Again, using the Simple Method (Schueler, 1987), COG staff estimated BOD5 pollutant loads for the entire Anacostia watershed. As seen in Figure 11, the Northwest and Northeast Branches (which together comprise approximately 74 percent of the total Anacostia watershed area) generate roughly 72 percent of the watershed's BOD5 loads. In general, BOD5 pollutant loads per subdrainage area increase with increasing subdrainage area size. The total BOD5 pollutant load for the entire watershed is an estimated 2,915,680 lbs/year. This level is approximately 5 to 6 times higher than under pre-European settlement conditions.

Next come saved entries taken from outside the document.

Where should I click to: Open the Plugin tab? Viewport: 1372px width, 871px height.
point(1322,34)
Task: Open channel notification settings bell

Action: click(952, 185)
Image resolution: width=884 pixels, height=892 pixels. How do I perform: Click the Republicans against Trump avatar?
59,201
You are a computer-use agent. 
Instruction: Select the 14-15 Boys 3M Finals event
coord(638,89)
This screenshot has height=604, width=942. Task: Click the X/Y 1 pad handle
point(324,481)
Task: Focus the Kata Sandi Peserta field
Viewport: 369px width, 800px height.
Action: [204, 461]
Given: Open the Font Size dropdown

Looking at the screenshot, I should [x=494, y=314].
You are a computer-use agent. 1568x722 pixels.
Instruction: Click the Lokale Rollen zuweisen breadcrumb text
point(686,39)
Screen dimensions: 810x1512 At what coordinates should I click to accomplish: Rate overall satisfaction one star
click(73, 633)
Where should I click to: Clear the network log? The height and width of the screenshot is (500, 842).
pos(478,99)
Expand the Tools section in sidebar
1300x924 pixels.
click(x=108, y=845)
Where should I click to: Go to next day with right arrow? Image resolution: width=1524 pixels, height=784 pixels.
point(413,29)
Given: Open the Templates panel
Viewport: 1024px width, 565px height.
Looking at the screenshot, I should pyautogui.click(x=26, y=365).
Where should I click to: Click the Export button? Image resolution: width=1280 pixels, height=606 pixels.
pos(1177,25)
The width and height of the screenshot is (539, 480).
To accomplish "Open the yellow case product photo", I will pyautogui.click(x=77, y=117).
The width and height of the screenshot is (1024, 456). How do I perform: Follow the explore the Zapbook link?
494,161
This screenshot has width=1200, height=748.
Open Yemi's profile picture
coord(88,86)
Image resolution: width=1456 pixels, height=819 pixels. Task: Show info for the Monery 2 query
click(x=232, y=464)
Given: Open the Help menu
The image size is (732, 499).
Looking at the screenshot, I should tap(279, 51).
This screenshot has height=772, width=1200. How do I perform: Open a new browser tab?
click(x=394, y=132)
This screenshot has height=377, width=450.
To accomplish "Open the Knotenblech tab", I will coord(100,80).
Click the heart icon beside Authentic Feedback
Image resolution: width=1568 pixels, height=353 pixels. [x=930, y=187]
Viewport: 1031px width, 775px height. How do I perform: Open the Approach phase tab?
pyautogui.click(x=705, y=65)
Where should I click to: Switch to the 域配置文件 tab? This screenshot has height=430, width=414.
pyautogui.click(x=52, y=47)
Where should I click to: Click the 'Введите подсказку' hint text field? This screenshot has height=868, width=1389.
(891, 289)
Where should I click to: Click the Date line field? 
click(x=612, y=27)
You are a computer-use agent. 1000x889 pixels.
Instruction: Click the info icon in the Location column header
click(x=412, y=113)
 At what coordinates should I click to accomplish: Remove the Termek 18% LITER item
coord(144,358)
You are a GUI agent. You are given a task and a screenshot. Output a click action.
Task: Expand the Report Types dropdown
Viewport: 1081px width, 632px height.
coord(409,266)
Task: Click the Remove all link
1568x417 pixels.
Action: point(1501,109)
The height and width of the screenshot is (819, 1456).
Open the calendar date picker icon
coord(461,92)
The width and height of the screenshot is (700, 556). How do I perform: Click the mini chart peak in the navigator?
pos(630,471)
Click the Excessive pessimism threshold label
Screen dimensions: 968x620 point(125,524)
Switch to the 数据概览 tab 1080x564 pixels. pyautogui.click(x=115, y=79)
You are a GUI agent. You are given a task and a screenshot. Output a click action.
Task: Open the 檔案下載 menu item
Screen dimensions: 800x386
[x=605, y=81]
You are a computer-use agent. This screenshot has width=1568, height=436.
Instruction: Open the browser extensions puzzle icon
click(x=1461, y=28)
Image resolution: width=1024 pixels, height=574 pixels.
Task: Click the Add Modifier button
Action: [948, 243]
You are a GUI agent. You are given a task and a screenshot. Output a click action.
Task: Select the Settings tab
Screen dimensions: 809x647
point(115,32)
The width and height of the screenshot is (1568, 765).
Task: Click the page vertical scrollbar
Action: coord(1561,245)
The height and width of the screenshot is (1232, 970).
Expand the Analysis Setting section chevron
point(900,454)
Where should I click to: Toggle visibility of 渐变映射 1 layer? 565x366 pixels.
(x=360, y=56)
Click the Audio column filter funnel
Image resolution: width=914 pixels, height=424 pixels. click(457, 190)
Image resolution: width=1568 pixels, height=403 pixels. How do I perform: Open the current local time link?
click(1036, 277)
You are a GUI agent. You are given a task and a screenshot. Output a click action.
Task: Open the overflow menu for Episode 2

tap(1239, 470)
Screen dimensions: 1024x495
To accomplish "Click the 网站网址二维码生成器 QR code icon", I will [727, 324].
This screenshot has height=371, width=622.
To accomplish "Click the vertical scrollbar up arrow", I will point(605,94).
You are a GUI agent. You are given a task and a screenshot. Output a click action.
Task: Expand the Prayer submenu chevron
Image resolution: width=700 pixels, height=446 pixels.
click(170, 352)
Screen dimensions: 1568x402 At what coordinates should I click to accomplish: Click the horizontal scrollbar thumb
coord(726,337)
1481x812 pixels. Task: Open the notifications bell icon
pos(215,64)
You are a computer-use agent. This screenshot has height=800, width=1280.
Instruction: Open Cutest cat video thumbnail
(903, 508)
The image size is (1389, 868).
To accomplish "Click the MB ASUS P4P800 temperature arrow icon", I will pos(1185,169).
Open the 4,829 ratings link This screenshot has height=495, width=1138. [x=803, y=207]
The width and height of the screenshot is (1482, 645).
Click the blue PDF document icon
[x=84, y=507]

High BOD₅ loads, particularly during the warmer summer months, can reduce tidal river dissolved oxygen (DO) concentrations to levels that are lethal to fish and other aquatic organisms. Other factors that influence DO concentrations include river flow, water temperature, CSO events, algal blooms and sediment oxygen demand (SOD). SOD has been found to have a major negative influence on DO within the tidal Anacostia River, particularly in the vicinity of CSO outfalls (An, 1992). The District of Columbia has established a minimum DO concentration of 5.0 mg/L to support aquatic life. Unfortunately, chronically low DO levels below this threshold have been and continue to be a major problem along the tidal river (Figure 12). For a significant portion of the tidal river, from below Kenilworth Marsh downstream to approximately the South Capitol Street bridge, minimum summer DO levels were at or below 1.0 mg/L for the years 1987 to 1990 (Herson-Jones et al., 1994). While only two continuous DO monitoring stations have remained operational since 1990, data through 1996 show that very low summer DO levels are still a common occurrence. 

Despite low DO levels, the number of fish kills reported in the tidal river over the past 10 years has generally been declining. The District of Columbia's Fisheries Management Branch which investigates reports of fish kills within the Anacostia River roughly defines a fish kill as the death of approximately 50 or more individuals within a spatially confined area (Tilak, 1997). From 1990 to 1996, the Fisheries Management Branch has observed two fish kills, one in June 1991 and the other in June 1992. Extremely low DO levels were believed responsible for the 1991 fish kill in which at least 10 fish species were identified. DO levels associated with the fish kill ranged from 0.4 to 1.8 mg/L (Tilak, 1997).